Texto —

↓

Sin embargo, basta el hecho contado en su diario a los siete meses de su labor asistencial para responder de qué derechos humanos habla Cuba hacia el mundo, y de cuáles hablan esos que jamás han visto más allá de intereses, corporaciones, de su dinero.
EL TRAPO EN LA CABEZA
Era pasado el mediodía cuando llegó el padre con su hijo al hospital distrital. Maestro de la zona, el hombre confió de inmediato la salud de su primogénito, un adolescente de 15 años, al doctor cubano. Javier, dispuesto a examinarlo de inmediato, mandó a retirarle un trapo que traía puesto el joven en la cabeza. El hombre se negó y le explicó que era una cura tradicional hecha en su poblado, imposible deshacer.
El doctor insistió durante dos horas hasta convencerlo sobre la necesidad de retirarle el trapo. El joven presentaba pérdida de conciencia, fiebre alta, vómitos, no oía y tampoco hablaba, síntomas todos de un trauma cerebral. Finalmente el padre accedió a quitar el vendaje y el galeno pudo palpar debajo del envuelto de hierbas verdes con pasta negra y fetidez irresistible, una tumoración de aproximadamente ocho centímetros. Aunque el hombre rechazó que su hijo se hubiera caído o recibido algún golpe en la cabeza, Javier confirmó su diagnóstico y lo ingresó urgente con el tratamiento clásico para estos casos.

↑

Datos de origen —

↓

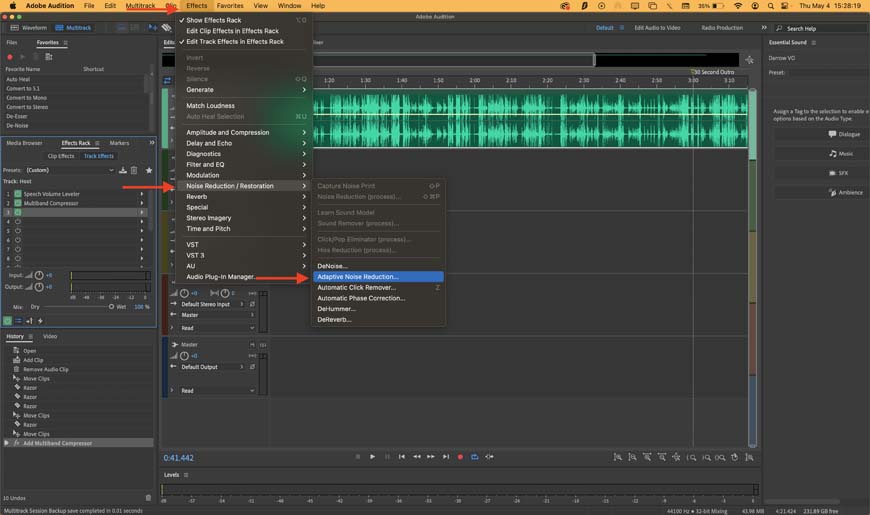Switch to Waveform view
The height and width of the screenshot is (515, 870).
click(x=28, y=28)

↑
↓

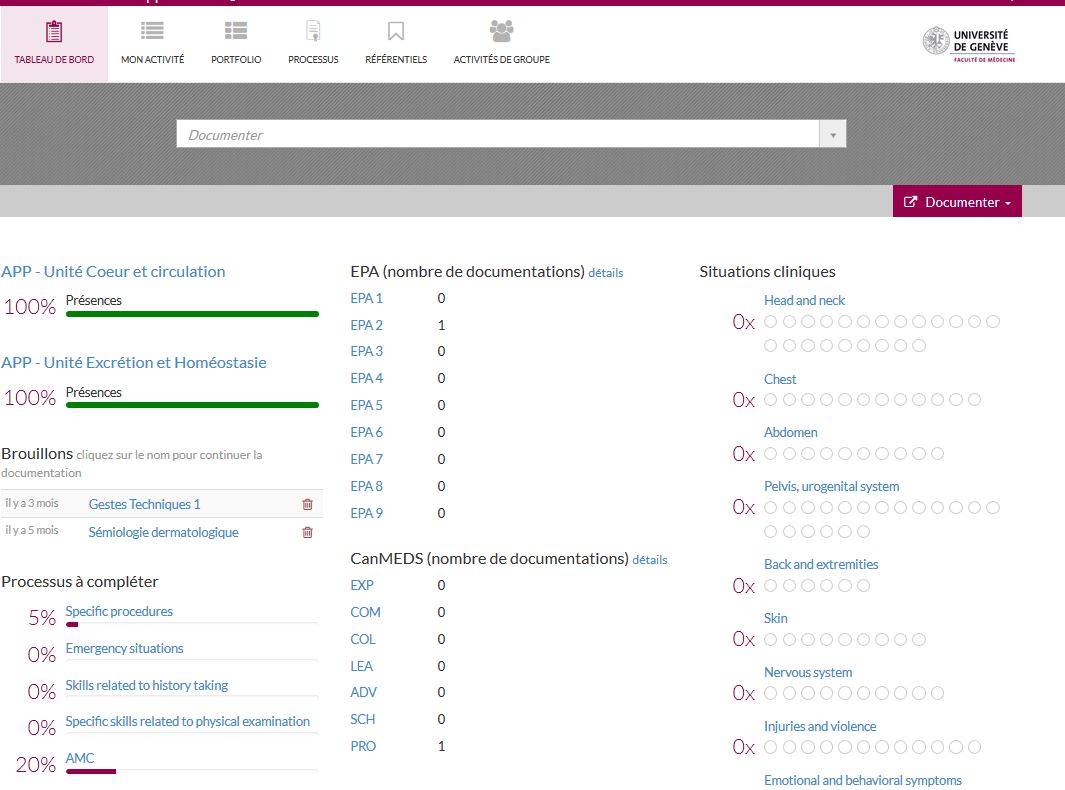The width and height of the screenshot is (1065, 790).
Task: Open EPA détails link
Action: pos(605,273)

↑

Qué hará —
A) Imprima el fragmento del texto que comienza en "EL TRAPO EN" y termina en "poblado, imposible deshacer.".
B) Responda, según el texto, las siguientes preguntas:
(i) ¿Qué edad tenía el hijo del maestro?
(ii) ¿Durante cuánto tiempo insistió el doctor para que le retiraran el trapo al joven?
(iii) ¿Qué tamaño aproximado tenía la tumoración que palpó el galeno?
El listado no guarda ninguna relación con el texto.

Respuestas escritas —
A)
EL TRAPO EN LA CABEZA
Era pasado el mediodía cuando llegó el padre con su hijo al hospital distrital. Maestro de la zona, el hombre confió de inmediato la salud de su primogénito, un adolescente de 15 años, al doctor cubano. Javier, dispuesto a examinarlo de inmediato, mandó a retirarle un trapo que traía puesto el joven en la cabeza. El hombre se negó y le explicó que era una cura tradicional hecha en su poblado, imposible deshacer.

B)
(i) Tenía 15 años.
(ii) Insistió durante dos horas.
(iii) Medía aproximadamente ocho centímetros.